** BEGIN Source passage **

# Which Everyman/woman Actor/actress do you Most Identify With?



## Phil loves classical (Feb 8, 2017)

I grew up watching Michael J. Fox in the 80's. I didn't realize till now, while rewatching some of those films how much I was seeing through his eyes, and felt his expressions. I'm wondering if it's the same for each generation. One guy I could identify with through time is James Stewart, timeless actor. Even though I grew up watching him, I could never identify with Tom Hanks. One role in particular I could identify with at the time, was the kid in the Black Stallion, since it my first movie I watched as a kid.

Who do you identify with?


----------



## Bulldog (Nov 21, 2013)

Clark Gable and Sean Connery.


----------



## Joe B (Aug 10, 2017)

** END Source passage **

### Exercise set
A. Please list every actor named in the forum thread about actors.
B. Carry on the forum thread about actors from the point where it stops.

** BEGIN Stored data **

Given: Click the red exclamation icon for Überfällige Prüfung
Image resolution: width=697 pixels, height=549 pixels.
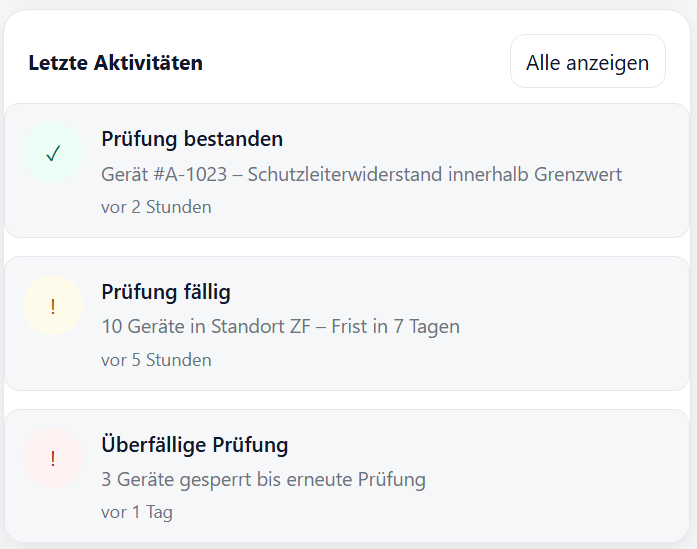Looking at the screenshot, I should tap(53, 459).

** END Stored data **

### Answers to the problems
A. Michael J. Fox, James Stewart, Tom Hanks, Clark Gable, Sean Connery

B.
Gregory Peck and James Mason


----------



## Rogerx (Apr 27, 2018)

None at all..........


----------



## Guest (Dec 4, 2020)

Certainly not these three!!


----------



## Phil loves classical (Feb 8, 2017)

Christabel said:


> Certainly not these three!!


That was funny. I love the elder lady's delivery


----------



## Varick (Apr 30, 2014)

I probably most identify with the character Sgt Lincoln Osiris:






V


----------



## Jacck (Dec 24, 2017)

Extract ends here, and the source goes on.